Usually, when making a film, the surprises are negative surprises. You don't get what you wanted or what you hoped for. The only nice surprises are those that are offered to you by actors when they offer you these gifts, when they are better and give you more than what you had originally conceived. That doesn't happen every day on set, but if it happens a couple of times in the course of making a film, you can consider yourself very lucky.
And if there was one title that could be applied to all my films, it would be 'Civil War' - not civil war in the way we know it, but the daily war that goes on between us all.
I'm not someone who enjoys long talks, long rehearsals. I'm very technical: I tell my actors, you come in, you sit down, you pick up a coffee, you look here, you say the line. We try it with the cameras rolling, and if it doesn't work, we adjust it until it does. It's very simple.
I never suffered from the absence of a father. On the contrary, as a child I was more inclined to see men as a disturbing factor. It made things difficult for me when I started working as a director.
Films for TV have to be much closer to the book, mainly because the objective with a TV movie that translates literature is to get the audience, after seeing this version, to pick up the book and read it themselves. My attitude is that TV can never really be any form of art, because it serves audience expectations.
[on what interests him as a moviegoer] I'm interested in seeing films that confront me with new things, with films that make me question myself, with films that help me to reflect on subjects that I hadn't thought about before, films that help me progress and advance. Those are the kinds of films that interest me. For me, personally, I think watching a movie that simply confirms my feelings is a waste of time. That applies not only to movies, but also to books and every form of art.

## Material provided

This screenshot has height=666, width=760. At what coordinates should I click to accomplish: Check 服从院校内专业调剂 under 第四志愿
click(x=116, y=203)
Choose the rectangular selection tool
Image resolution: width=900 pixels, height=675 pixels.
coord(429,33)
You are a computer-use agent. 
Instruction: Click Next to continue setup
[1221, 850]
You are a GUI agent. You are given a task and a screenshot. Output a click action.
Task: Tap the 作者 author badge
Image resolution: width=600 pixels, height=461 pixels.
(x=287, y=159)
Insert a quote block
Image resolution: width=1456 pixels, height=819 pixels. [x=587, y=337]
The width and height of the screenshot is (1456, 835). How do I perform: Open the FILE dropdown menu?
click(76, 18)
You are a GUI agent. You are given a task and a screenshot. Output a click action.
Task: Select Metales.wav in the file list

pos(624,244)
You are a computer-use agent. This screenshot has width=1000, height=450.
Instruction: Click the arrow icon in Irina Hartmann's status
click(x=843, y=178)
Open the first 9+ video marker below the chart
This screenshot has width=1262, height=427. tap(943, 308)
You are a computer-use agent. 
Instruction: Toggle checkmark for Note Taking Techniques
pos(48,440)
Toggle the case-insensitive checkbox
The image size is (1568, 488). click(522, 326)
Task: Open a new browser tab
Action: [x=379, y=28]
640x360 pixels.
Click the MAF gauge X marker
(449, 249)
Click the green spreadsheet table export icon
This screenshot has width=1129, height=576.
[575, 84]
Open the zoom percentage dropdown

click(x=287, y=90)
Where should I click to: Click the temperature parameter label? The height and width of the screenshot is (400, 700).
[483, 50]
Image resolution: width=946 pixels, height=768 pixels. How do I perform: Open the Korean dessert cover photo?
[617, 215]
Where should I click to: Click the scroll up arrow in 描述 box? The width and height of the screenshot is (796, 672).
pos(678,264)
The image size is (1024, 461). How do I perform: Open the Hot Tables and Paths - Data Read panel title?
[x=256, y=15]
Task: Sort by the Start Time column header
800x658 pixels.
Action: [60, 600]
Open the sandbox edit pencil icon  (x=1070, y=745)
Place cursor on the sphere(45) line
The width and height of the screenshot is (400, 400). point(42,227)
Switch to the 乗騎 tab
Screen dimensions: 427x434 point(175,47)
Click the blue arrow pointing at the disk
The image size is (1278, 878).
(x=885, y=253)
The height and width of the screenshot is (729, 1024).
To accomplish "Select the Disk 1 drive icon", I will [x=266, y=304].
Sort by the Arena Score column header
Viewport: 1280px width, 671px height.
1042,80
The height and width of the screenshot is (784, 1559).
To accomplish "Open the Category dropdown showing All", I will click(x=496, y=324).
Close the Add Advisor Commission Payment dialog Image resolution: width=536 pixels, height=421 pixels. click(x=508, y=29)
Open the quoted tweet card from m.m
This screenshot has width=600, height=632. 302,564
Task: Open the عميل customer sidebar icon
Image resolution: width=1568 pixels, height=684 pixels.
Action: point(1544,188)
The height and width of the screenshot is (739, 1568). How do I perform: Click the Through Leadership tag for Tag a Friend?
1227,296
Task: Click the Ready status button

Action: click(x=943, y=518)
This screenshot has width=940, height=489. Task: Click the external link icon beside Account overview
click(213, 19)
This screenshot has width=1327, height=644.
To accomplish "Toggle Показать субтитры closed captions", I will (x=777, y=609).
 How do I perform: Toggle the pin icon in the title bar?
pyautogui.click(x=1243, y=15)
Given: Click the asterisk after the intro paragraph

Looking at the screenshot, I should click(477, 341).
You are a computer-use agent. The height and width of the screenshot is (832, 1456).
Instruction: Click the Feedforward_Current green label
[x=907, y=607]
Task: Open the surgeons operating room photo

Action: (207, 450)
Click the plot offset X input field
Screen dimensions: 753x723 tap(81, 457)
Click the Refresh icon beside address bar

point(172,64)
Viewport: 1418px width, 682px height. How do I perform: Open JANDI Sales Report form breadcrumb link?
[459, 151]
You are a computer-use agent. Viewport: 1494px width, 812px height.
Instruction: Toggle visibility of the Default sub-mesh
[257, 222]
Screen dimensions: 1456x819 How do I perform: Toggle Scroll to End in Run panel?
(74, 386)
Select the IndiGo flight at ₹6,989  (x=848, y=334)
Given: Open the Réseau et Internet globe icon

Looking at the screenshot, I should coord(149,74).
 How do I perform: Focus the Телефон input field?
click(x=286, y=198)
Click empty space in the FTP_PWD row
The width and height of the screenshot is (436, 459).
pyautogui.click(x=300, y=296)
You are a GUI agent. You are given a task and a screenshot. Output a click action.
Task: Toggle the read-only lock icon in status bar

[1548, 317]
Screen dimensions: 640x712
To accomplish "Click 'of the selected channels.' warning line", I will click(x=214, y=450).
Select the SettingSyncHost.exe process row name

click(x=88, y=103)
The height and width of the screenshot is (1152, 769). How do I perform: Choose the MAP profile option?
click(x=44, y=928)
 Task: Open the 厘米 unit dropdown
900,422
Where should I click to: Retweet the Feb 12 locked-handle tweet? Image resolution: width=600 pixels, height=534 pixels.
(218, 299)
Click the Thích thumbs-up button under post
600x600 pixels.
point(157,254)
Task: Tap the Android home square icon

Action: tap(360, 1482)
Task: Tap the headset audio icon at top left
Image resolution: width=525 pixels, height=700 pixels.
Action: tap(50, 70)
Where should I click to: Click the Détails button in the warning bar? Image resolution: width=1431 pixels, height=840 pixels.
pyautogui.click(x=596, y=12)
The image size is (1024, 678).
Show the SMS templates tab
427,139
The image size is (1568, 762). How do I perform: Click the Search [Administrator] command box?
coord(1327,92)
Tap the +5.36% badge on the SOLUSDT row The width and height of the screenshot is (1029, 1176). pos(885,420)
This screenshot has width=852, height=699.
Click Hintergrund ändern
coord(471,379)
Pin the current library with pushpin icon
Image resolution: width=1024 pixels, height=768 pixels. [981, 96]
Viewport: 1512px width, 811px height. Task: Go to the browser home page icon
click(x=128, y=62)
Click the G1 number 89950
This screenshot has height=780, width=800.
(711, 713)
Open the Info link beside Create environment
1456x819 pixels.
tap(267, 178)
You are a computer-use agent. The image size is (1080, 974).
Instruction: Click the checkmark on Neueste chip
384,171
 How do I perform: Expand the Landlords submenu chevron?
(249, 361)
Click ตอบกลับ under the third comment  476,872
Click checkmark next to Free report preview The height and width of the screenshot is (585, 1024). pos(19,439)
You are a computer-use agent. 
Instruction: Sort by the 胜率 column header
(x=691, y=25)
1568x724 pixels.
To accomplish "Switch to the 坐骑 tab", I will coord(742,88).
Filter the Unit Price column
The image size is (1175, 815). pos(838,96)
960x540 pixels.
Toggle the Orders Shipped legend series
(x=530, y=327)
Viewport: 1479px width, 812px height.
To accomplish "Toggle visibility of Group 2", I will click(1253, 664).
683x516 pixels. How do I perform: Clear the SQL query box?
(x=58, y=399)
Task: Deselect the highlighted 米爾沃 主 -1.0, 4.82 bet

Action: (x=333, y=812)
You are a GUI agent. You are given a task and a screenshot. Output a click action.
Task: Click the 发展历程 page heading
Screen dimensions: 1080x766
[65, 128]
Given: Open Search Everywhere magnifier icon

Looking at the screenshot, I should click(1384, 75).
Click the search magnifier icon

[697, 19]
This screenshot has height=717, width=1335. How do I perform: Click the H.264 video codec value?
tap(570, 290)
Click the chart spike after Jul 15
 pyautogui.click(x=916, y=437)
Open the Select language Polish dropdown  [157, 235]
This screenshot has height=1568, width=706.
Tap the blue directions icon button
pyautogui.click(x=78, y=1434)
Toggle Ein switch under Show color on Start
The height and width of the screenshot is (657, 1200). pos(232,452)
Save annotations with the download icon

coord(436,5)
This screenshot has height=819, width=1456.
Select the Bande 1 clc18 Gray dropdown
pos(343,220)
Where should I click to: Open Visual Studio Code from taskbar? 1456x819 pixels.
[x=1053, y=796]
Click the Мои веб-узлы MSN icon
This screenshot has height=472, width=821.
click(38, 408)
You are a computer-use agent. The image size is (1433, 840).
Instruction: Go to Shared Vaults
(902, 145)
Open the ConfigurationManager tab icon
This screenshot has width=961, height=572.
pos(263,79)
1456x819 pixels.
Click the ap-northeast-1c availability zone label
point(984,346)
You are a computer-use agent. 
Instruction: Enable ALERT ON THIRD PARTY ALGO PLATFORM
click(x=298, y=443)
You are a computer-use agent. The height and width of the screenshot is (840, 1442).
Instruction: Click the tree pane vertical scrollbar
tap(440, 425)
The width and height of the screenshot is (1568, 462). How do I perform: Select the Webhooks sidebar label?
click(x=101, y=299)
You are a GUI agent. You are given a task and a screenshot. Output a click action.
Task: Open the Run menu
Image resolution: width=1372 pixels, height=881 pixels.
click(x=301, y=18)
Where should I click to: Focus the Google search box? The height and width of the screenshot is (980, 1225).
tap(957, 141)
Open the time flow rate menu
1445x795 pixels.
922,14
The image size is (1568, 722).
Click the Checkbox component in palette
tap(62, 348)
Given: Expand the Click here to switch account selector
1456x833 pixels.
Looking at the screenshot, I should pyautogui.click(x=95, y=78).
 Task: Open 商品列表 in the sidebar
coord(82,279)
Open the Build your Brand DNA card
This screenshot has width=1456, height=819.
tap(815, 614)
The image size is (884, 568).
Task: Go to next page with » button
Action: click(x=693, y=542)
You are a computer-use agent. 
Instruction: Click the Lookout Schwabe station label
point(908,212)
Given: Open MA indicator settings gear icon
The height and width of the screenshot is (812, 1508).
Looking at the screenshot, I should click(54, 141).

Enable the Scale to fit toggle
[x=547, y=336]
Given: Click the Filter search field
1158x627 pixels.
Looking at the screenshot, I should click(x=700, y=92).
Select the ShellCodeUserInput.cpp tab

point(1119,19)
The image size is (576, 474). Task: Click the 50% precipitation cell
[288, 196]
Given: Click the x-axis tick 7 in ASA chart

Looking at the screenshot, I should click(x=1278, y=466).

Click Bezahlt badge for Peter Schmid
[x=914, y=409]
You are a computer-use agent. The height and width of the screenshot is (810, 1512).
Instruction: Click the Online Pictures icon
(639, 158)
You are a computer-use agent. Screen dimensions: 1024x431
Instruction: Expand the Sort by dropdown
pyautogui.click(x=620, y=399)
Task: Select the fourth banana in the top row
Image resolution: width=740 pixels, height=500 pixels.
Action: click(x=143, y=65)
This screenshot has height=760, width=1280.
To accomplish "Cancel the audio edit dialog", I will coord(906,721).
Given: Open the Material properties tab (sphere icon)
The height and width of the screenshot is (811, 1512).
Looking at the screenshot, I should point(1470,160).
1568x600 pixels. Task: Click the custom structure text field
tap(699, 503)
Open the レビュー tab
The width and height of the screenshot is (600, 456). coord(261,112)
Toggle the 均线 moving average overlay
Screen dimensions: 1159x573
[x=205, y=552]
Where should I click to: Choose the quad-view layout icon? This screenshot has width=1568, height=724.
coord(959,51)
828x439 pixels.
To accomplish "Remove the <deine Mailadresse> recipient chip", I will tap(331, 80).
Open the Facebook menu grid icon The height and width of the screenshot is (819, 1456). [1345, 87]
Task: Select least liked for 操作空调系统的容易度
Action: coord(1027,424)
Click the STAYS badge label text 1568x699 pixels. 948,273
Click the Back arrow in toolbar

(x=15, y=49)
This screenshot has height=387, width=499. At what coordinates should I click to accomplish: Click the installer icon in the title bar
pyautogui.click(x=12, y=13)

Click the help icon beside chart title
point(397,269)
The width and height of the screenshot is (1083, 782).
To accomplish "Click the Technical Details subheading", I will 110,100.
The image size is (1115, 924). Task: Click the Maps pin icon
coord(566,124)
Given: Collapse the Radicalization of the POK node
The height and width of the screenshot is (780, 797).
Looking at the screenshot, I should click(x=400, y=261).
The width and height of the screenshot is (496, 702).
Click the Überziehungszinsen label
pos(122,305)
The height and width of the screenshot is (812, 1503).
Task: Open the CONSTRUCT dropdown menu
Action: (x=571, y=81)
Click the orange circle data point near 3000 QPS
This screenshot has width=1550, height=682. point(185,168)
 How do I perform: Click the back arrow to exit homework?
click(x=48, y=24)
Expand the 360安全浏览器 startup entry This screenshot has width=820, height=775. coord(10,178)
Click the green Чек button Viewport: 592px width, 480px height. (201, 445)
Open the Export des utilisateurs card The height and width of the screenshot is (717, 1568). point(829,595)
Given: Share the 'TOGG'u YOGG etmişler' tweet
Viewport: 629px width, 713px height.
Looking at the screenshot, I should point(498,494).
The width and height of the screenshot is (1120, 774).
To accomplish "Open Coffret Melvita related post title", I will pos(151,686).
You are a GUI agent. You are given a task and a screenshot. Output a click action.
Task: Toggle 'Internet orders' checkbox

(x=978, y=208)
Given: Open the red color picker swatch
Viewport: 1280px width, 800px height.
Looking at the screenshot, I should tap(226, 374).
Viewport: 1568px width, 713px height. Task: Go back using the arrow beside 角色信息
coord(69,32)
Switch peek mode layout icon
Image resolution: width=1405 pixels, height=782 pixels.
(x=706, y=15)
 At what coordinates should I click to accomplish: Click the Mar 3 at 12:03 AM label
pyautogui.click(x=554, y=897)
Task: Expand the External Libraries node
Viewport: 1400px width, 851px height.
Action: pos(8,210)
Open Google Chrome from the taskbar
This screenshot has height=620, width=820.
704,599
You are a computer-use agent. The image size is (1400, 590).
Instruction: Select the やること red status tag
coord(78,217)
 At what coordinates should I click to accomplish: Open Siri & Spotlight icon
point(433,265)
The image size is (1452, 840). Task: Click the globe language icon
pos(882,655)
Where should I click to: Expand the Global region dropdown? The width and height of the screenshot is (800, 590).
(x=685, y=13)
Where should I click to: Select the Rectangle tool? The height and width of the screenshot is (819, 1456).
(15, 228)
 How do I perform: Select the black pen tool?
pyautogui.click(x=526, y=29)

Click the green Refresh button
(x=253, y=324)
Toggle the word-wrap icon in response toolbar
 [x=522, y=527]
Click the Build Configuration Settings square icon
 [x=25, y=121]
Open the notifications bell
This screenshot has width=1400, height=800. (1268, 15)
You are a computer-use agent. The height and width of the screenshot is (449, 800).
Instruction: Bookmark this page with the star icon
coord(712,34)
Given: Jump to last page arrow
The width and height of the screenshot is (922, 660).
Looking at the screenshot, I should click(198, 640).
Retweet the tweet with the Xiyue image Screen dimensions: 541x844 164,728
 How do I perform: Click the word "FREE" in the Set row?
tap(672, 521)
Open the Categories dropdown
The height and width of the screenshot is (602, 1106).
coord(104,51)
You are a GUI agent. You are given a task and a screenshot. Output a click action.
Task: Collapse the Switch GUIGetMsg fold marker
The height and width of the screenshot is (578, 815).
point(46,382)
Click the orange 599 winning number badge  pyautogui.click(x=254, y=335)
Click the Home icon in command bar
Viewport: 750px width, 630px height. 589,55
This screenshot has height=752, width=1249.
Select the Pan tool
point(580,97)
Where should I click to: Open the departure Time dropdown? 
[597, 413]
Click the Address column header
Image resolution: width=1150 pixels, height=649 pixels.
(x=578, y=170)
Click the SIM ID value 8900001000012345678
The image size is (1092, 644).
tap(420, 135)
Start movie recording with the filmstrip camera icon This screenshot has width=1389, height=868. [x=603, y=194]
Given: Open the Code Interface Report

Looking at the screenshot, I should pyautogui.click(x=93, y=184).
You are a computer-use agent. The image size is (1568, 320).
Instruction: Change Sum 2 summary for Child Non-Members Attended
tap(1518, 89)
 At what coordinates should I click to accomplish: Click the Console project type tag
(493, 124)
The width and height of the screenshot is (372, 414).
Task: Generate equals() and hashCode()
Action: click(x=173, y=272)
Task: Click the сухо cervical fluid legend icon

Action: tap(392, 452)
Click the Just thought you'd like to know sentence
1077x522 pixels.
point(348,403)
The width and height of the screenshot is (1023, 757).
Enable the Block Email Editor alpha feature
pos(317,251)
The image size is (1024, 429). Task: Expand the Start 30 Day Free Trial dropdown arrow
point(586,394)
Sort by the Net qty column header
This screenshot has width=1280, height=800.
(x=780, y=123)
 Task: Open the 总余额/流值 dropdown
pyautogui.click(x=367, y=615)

## Short problem
Transcribe the quotations on filmmaking word for word, starting at the words containing "And if there" and stopping after "as a director.".

## Finished answer
And if there was one title that could be applied to all my films, it would be 'Civil War' - not civil war in the way we know it, but the daily war that goes on between us all.
I'm not someone who enjoys long talks, long rehearsals. I'm very technical: I tell my actors, you come in, you sit down, you pick up a coffee, you look here, you say the line. We try it with the cameras rolling, and if it doesn't work, we adjust it until it does. It's very simple.
I never suffered from the absence of a father. On the contrary, as a child I was more inclined to see men as a disturbing factor. It made things difficult for me when I started working as a director.